Dario Rosini non ha ancora messo piede da direttore generale nella Asl Toscana Sud Est, ma da Siena è già pronta la lista delle cose da fare. Dalla Casa di Comunità all’ospedale di comunità, dall’hospice del San Niccolò alla nuova centrale operativa 118 Siena-Grosseto: la designazione decisa dal presidente Eugenio Giani viene accolta con gli auguri istituzionali, ma anche con una serie di richieste che mettono subito sul tavolo alcune delle principali partite della sanità senese.
Il Sindaco di Siena Nicoletta Fabio e l’assessore alla sanità Giuseppe Giordano si congratulano con Rosini e assicurano la disponibilità dell’amministrazione alla collaborazione. “La sanità rappresenta un ambito fondamentale per la qualità della vita dei cittadini e richiede un confronto costante fra Azienda sanitaria, istituzioni e territori”, afferma Fabio. “Da parte del Comune di Siena ci sarà, come sempre, piena disponibilità alla collaborazione, nell’interesse della nostra comunità e per continuare a rafforzare la qualità dei servizi sanitari e sociosanitari”.
Più dettagliata la prima agenda senese consegnata idealmente al nuovo direttore da Giordano. “Sono numerosi i temi sui quali è fondamentale mantenere un dialogo stretto: dalla piena realizzazione dei nuovi servizi della Casa di Comunità, all’ospedale di comunità e all’hospice presso il Padiglione Chiarugi del San Niccolò, dalla realizzazione della nuova centrale operativa 118 Siena-Grosseto a una più efficace integrazione ospedale-territorio”. L’obiettivo, aggiunge l’assessore, è “proseguire e concludere alcuni dei progetti già avviati su cui la Asl ha assunto importanti e condivisi impegni”.

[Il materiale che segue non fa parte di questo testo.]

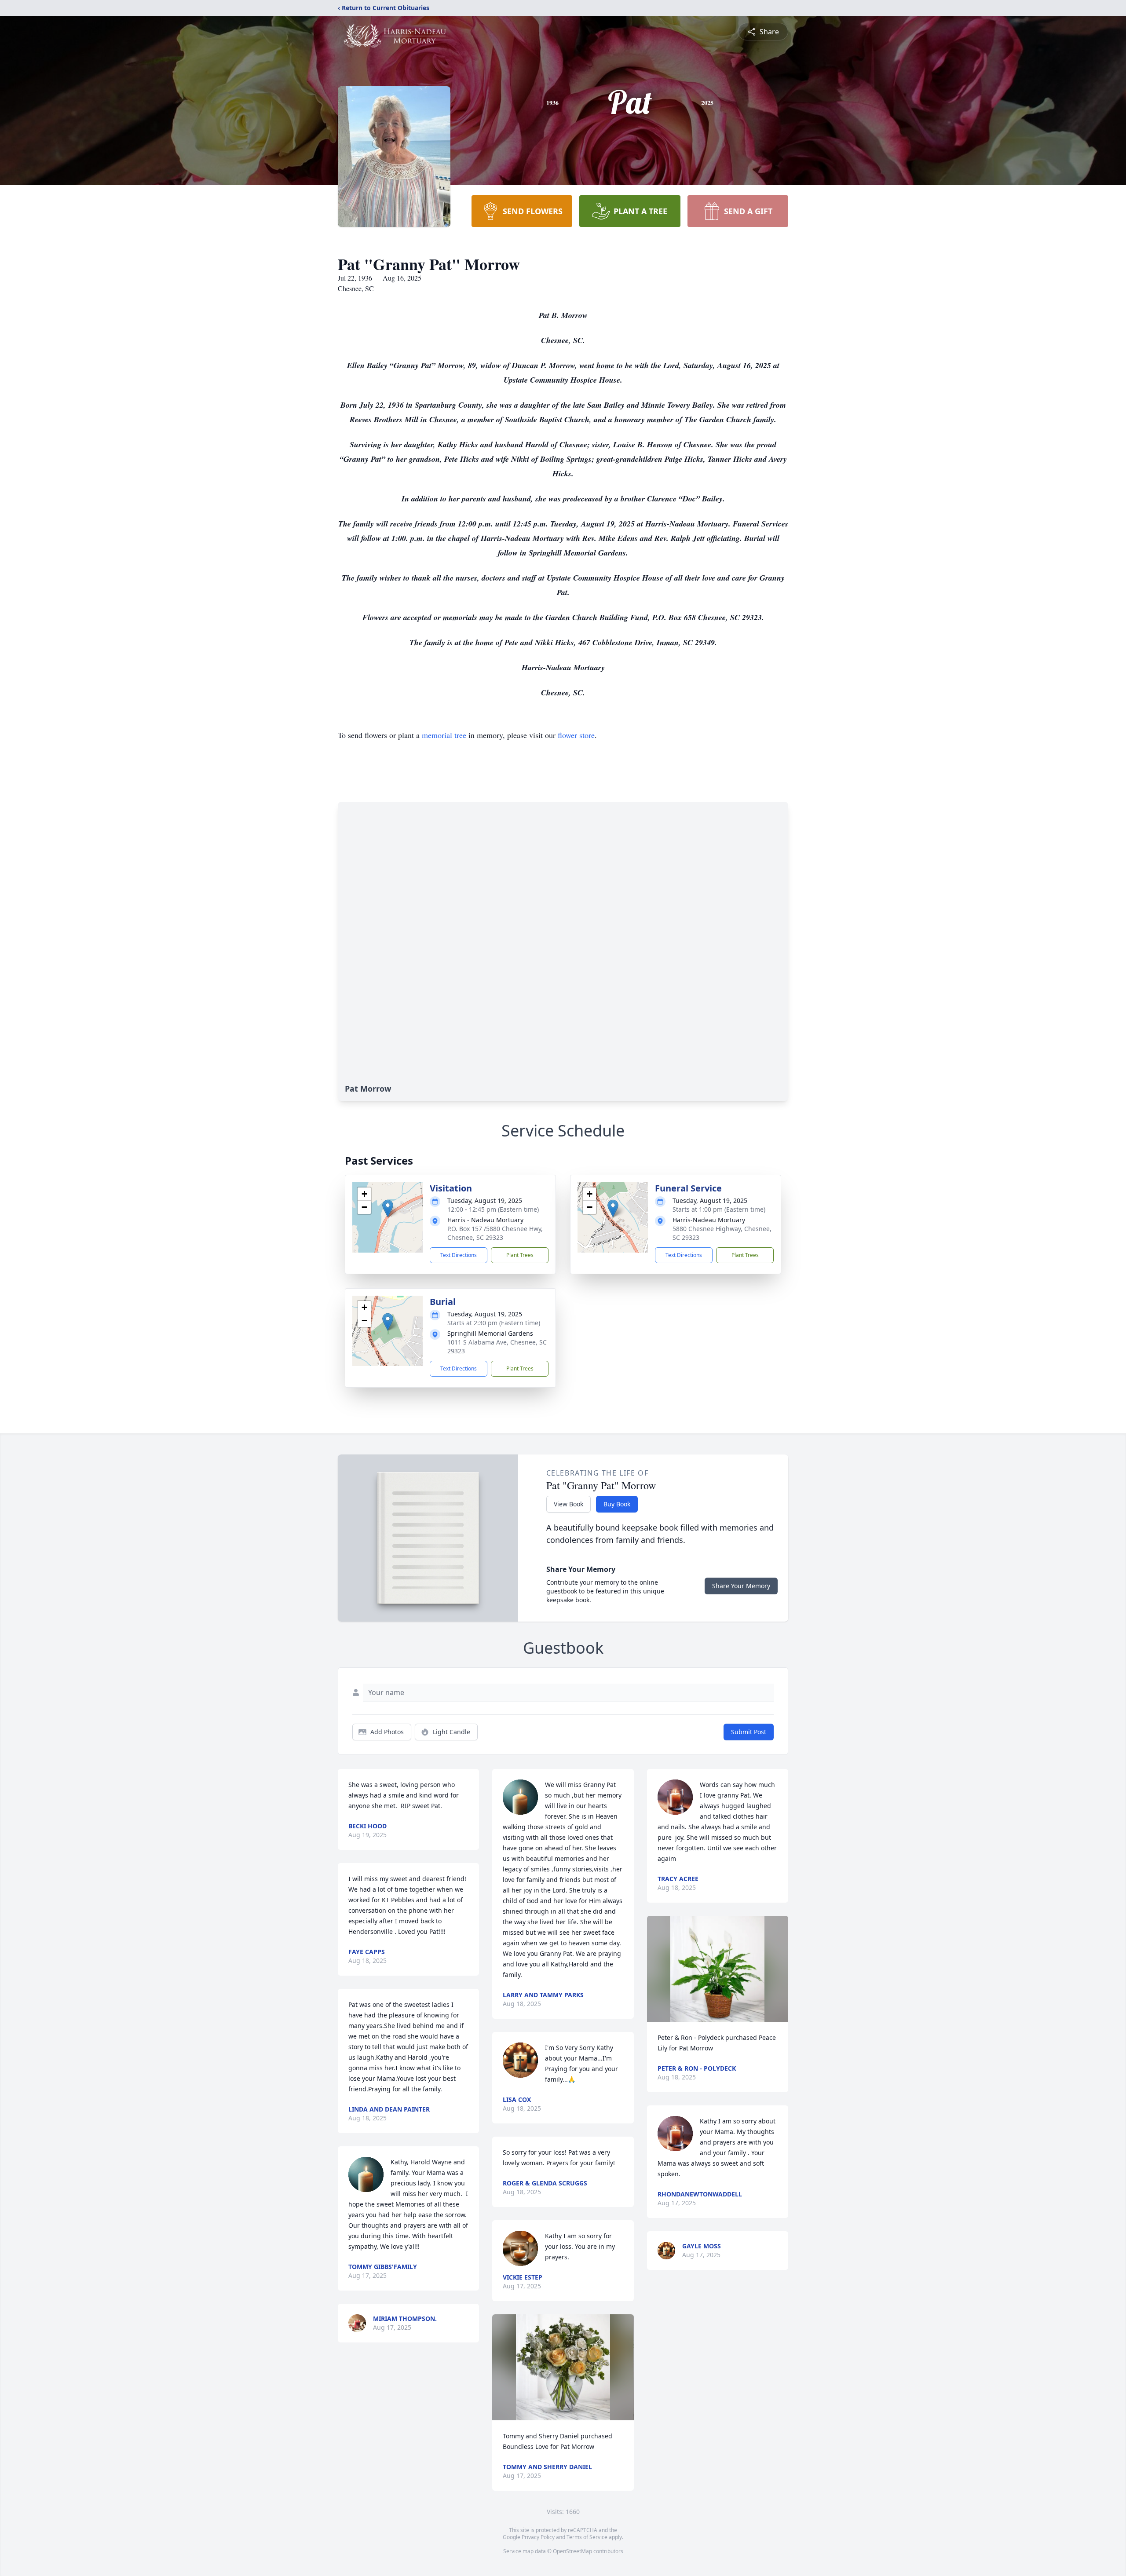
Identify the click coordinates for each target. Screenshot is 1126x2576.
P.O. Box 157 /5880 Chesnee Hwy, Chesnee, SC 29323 (495, 1233)
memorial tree (444, 735)
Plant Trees (520, 1255)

Fabio e Giordano ringraziano inoltre Biancamaria Rossi per il lavoro svolto alla guida dell’azienda come direttore generale facente funzione. Il Sindaco sottolinea la “continuità e responsabilità” garantite in una fase delicata, mentre Giordano ricorda la “competente disponibilità” mostrata sia da direttore amministrativo sia durante la reggenza.
Sulla designazione interviene anche il consigliere regionale di Fratelli d’Italia Francesco Tucci, vicepresidente della Commissione Sanità e Politiche sociali, che con Rosini ha lavorato nella Usl 9 di Grosseto e successivamente nella Toscana Sud Est. “Ne conosco la grande professionalità ed esperienza”, afferma, indicando però subito le questioni che, dal suo punto di vista, attendono il nuovo direttore. “La prima prova a cui sarà chiamato è il riordino delle attività chirurgiche in provincia di Grosseto, partito maldestramente col piede sbagliato. Senza dimenticare la necessità di tenere sotto controllo le spese dato l’impressionante deficit accumulato dalla Asl nel corso del 2025”.

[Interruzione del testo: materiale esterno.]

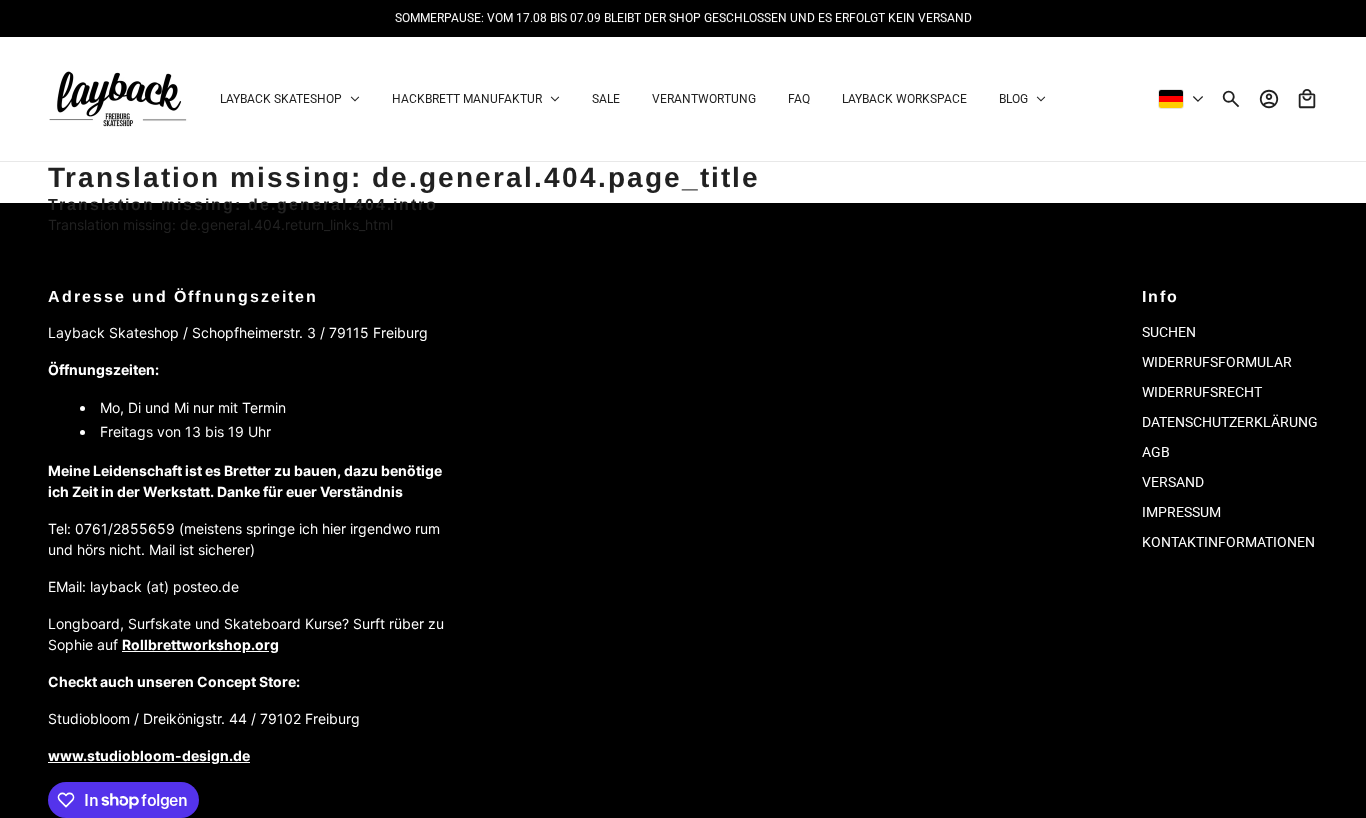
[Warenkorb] (1307, 99)
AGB (1156, 452)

Dal Partito democratico arrivano invece gli auguri del deputato Marco Simiani. “La sua esperienza maturata all’interno del sistema sanitario regionale e la profonda conoscenza dell’azienda rappresentano elementi importanti per affrontare con competenza le sfide che riguardano i territori di Arezzo, Siena e Grosseto”. Per Simiani, la Sud Est ha bisogno di “una gestione attenta, capace di ascoltare i territori e di rafforzare i servizi e i presidi sanitari”.